> _Exercise_: Exactly as they appear below, repeat the lines from the one with "Viewport: 831px width, 445px height." through the one with "You are a computer-use agent. Screen", and no others.

> _Supplied material_:

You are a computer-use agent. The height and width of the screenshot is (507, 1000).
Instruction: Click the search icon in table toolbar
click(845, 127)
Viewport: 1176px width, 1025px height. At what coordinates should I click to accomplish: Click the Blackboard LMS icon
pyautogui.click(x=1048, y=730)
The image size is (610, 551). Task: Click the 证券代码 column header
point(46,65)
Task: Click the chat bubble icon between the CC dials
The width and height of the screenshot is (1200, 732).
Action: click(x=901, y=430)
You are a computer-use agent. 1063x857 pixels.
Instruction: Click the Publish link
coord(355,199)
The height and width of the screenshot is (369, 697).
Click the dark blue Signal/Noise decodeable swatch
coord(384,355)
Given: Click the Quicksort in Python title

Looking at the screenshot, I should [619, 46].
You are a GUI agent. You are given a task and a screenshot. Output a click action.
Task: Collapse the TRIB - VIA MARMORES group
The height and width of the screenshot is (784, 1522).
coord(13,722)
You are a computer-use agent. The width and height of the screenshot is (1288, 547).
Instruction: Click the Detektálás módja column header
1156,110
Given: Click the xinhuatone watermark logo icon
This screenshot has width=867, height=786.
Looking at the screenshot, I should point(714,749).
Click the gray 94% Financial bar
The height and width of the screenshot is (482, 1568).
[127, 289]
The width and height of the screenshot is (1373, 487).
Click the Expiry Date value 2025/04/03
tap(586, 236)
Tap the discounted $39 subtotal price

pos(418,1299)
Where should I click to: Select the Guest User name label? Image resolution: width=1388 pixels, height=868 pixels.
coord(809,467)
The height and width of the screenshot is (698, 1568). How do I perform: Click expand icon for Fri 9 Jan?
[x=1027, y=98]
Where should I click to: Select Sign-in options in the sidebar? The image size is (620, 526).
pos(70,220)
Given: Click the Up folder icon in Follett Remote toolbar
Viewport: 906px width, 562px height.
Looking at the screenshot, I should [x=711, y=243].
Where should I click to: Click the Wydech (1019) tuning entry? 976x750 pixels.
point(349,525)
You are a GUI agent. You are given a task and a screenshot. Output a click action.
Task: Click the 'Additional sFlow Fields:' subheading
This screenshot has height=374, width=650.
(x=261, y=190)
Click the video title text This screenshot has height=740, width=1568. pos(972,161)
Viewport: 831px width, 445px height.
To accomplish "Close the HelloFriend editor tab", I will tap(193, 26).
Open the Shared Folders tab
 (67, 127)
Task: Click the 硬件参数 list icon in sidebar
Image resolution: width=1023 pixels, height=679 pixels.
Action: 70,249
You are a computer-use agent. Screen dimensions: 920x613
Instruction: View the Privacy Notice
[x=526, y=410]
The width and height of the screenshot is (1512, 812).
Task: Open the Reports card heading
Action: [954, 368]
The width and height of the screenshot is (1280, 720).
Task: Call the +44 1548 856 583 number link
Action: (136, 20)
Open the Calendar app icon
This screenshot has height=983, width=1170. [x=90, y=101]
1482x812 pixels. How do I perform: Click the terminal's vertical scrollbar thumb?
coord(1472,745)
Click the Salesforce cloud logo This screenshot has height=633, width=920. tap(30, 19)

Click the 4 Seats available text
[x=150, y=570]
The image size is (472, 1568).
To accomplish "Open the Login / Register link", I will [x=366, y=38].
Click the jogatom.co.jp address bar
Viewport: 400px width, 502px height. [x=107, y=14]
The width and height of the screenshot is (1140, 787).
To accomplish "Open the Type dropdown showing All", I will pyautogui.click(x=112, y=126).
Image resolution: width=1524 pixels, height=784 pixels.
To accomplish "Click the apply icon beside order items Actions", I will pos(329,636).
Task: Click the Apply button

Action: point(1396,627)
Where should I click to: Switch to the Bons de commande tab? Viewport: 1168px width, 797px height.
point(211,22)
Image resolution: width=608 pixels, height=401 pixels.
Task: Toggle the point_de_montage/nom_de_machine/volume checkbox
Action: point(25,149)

> _Response area_:
Viewport: 831px width, 445px height.
To accomplish "Close the HelloFriend editor tab", I will tap(193, 26).
Open the Shared Folders tab
 (67, 127)
Task: Click the 硬件参数 list icon in sidebar
Image resolution: width=1023 pixels, height=679 pixels.
Action: 70,249
You are a computer-use agent. Screen dimensions: 920x613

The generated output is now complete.